El hombre tiene toda clase de excusas para justificarse. El film empezó a dirigirlo Mark Romanek(Retratos de una obsesión), que en cuanto vio el percal -el guión no funcionaba, el protagonista presionaba para que se hicieran cambios- salió huyendo como si le persiguiera un licántropo.  Tuvo que hacerse cargo corriendo del proyecto Joe Johnston, y el resultado fue un auténtico caos. Pese a que costó la friolera de 150 millones de dólares, recaudó sólo 60, y los críticos la pusimos a caldo.

"Tuve sólo tres semanas de preparación, en las que era imposible tratar de reunir las piezas fracturadas", comenta Johnston. "Acepté el trabajo porque tenía problemas de efectivo. Es la única vez en mi carrera que he dejado que las finanzas influyan en mi elección de proyectos. El dinero es siempre una razón equivocada para hacer algo que requiere una apasionada devoción". O sea que apela a eso tan manido de que "hay que comer" y "tuve que hacerlo", etc.

A los periodistas que fuimos al pase de prensa de la película nos regalaban a la entrada una bala de plata. Supongo que era para que nos la descerrajásemos en la cabeza si no podíamos soportar más la película.

"La producción fue como un barco agujereado, sin timón, en una tormenta perfecta. Tuve que enfrentarme a malas decisiones, luchas internas, el hecho de que los productores no quisieran hacerse responsables de nada, y sobre todo la presencia de muchos cocineros no cualificados en la cocina. De todas formas, la culpa de que saliera mal es mía porque yo era el director", comenta Joe Johnston, que dice todo esto porque promete que Captain America es mucho mejor, y que vayamos a verla porque le ha salido muy bien. ¡Sí, ya, claro, eso dice ahora!
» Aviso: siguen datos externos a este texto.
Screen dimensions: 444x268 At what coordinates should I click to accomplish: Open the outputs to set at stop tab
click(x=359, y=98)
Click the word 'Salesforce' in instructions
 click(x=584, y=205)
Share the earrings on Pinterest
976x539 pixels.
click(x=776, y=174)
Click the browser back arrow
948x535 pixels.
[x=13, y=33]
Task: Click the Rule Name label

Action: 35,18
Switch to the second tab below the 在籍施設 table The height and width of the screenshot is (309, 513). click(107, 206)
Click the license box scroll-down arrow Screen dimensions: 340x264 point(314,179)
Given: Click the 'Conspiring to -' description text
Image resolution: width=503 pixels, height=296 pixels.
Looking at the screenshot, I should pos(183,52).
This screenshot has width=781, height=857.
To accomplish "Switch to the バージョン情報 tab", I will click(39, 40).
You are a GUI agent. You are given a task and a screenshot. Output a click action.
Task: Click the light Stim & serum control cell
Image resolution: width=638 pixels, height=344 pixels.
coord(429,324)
Pues nada, si su arrepentimiento es sincero, digo yo que podría devolver los siete euros que costaba la entrada a los espectadores, porque sino, ¿de qué me sirve que pida perdón? Es como si alguien me pide disculpas por robarme la cartera, pero no me la devuelve, ¿qué clase de arrepentimiento es ése?

Podría cundir el ejemplo, aunque algunos lo tendrían difícil, pues por José Luis García Sánchez tendría que ir personalmente a las casas a pedir disculpas arrodillado a los pocos que hayan picado y hayan visto la tremebunda Don Mendo Rock. ¿La venganza? y además prometer que nunca jamás se pondrá detrás de una cámara. Y Julio Iglesias debería ponerse de 'motu propio' de rodillas con los brazos en cruz, en penitencia por habernos puesto los pelos como escarpias cada vez que cantaba eso de "Bamboleo". ¡Me horroriza recordarlo!